▸ **PROBLEM STATEMENT**
Below are entries; copy exactly the lines from the one with "This screenshot has width=449, height=581." through the one with "Screen dimensions: 1024x768", both included, and leave out the rest.

Collected data entries:
[Start of section]

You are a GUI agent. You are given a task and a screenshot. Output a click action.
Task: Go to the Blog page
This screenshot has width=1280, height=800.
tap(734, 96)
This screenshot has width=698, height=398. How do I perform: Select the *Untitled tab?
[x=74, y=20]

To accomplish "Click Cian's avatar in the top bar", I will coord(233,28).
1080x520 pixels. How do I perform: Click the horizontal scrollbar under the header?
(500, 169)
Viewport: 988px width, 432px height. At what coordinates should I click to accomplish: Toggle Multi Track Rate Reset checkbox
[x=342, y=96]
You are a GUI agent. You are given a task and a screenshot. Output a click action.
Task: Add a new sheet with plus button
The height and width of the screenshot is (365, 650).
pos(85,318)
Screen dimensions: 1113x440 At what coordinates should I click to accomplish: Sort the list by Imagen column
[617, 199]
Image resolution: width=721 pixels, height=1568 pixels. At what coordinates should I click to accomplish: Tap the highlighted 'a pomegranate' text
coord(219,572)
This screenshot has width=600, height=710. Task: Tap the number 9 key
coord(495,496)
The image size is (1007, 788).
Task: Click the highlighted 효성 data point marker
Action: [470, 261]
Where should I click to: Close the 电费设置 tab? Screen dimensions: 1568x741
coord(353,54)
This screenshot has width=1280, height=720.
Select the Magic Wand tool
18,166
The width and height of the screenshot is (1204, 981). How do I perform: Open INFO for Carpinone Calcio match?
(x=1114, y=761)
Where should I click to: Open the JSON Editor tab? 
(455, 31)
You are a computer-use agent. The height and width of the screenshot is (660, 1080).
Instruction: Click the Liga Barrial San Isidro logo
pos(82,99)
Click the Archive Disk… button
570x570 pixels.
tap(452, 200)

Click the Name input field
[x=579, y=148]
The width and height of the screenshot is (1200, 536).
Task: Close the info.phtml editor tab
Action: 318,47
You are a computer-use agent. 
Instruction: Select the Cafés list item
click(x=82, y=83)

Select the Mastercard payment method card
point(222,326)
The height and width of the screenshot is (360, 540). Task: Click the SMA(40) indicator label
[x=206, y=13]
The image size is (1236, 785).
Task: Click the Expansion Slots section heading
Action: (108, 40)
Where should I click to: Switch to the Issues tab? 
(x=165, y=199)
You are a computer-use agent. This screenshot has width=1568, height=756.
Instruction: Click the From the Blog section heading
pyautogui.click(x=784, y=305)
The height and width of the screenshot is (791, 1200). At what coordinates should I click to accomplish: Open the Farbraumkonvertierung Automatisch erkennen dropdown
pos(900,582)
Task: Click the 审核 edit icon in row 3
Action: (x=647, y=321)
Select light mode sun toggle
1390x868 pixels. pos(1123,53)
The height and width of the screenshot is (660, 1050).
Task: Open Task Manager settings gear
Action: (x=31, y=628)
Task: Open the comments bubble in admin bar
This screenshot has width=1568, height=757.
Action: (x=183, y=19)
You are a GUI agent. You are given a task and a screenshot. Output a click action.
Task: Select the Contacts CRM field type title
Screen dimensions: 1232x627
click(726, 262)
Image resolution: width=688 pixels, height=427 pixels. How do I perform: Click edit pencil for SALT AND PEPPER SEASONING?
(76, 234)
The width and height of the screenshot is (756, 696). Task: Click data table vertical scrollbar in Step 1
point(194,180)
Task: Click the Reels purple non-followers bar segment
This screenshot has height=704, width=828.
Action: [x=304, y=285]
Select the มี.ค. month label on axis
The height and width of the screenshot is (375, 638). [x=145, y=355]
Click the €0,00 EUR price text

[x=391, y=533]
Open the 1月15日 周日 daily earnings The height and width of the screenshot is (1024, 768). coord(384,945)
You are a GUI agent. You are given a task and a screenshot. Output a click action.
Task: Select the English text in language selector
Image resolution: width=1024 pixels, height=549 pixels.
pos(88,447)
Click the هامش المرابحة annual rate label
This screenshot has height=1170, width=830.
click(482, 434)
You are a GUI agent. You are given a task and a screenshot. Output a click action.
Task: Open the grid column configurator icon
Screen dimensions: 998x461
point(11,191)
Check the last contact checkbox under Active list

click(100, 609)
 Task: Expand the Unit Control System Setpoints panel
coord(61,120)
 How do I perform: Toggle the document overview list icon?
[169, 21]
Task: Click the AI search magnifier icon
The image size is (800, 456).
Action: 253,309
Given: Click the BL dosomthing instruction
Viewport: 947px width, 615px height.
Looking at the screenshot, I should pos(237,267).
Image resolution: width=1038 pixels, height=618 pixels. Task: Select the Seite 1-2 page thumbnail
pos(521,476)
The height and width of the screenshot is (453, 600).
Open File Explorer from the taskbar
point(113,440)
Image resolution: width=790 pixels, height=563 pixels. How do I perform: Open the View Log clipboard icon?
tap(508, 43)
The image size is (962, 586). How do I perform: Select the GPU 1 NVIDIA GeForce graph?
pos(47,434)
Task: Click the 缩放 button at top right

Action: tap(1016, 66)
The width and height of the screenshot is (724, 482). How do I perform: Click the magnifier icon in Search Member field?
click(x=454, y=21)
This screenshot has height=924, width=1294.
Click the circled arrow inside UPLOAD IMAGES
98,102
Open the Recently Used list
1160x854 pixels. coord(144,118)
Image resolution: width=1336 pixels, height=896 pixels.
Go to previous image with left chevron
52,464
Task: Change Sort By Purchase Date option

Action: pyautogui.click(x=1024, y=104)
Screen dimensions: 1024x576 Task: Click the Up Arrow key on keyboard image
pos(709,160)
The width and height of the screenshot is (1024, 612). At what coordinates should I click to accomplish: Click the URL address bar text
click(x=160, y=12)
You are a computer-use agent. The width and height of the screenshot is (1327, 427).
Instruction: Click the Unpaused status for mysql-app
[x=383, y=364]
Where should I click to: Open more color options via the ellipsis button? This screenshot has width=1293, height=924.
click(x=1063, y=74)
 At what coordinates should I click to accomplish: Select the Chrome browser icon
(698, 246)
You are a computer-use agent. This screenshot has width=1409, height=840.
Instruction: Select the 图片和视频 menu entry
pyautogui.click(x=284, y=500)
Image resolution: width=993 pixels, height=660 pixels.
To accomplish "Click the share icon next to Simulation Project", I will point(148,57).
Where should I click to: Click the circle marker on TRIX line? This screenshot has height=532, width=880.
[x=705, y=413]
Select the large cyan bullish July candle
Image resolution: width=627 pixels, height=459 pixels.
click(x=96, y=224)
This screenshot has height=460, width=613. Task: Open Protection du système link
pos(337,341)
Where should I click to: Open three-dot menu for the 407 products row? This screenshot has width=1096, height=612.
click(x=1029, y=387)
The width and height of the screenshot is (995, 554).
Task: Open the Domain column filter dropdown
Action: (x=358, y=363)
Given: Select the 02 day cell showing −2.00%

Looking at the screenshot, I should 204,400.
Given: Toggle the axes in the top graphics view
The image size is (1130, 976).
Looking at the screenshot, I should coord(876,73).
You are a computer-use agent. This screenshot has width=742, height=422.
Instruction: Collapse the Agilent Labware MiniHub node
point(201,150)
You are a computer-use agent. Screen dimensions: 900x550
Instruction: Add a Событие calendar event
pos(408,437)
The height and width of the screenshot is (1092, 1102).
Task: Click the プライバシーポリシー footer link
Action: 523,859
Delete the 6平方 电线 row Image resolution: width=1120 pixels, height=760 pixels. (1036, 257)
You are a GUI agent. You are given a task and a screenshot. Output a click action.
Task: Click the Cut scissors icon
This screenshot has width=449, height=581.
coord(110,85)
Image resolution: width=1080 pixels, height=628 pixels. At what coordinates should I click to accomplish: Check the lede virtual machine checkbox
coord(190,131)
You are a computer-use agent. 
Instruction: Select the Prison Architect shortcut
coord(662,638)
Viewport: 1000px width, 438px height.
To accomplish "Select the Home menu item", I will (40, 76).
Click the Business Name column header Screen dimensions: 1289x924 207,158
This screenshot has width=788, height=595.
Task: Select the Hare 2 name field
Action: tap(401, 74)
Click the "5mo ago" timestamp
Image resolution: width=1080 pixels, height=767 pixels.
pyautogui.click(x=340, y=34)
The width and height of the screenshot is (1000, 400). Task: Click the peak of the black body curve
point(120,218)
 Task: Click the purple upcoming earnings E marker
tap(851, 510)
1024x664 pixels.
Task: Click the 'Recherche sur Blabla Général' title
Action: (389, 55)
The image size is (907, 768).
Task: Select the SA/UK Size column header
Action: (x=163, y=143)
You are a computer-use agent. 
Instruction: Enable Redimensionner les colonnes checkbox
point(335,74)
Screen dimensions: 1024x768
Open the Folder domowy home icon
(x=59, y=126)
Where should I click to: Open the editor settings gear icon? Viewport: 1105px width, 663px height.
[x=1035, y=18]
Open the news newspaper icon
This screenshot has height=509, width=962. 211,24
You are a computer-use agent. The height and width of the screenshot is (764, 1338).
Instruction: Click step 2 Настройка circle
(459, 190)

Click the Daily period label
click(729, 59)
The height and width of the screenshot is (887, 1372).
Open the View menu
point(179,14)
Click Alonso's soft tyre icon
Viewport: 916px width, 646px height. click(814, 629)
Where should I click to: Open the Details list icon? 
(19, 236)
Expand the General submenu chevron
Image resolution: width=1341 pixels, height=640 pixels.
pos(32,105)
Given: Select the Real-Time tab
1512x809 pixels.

[End of section]

▸ **ANSWER SECTION**
This screenshot has width=449, height=581.
coord(110,85)
Image resolution: width=1080 pixels, height=628 pixels. At what coordinates should I click to accomplish: Check the lede virtual machine checkbox
coord(190,131)
You are a computer-use agent. 
Instruction: Select the Prison Architect shortcut
coord(662,638)
Viewport: 1000px width, 438px height.
To accomplish "Select the Home menu item", I will (40, 76).
Click the Business Name column header Screen dimensions: 1289x924 207,158
This screenshot has width=788, height=595.
Task: Select the Hare 2 name field
Action: tap(401, 74)
Click the "5mo ago" timestamp
Image resolution: width=1080 pixels, height=767 pixels.
pyautogui.click(x=340, y=34)
The width and height of the screenshot is (1000, 400). Task: Click the peak of the black body curve
point(120,218)
 Task: Click the purple upcoming earnings E marker
tap(851, 510)
1024x664 pixels.
Task: Click the 'Recherche sur Blabla Général' title
Action: (389, 55)
The image size is (907, 768).
Task: Select the SA/UK Size column header
Action: (x=163, y=143)
You are a computer-use agent. 
Instruction: Enable Redimensionner les colonnes checkbox
point(335,74)
Screen dimensions: 1024x768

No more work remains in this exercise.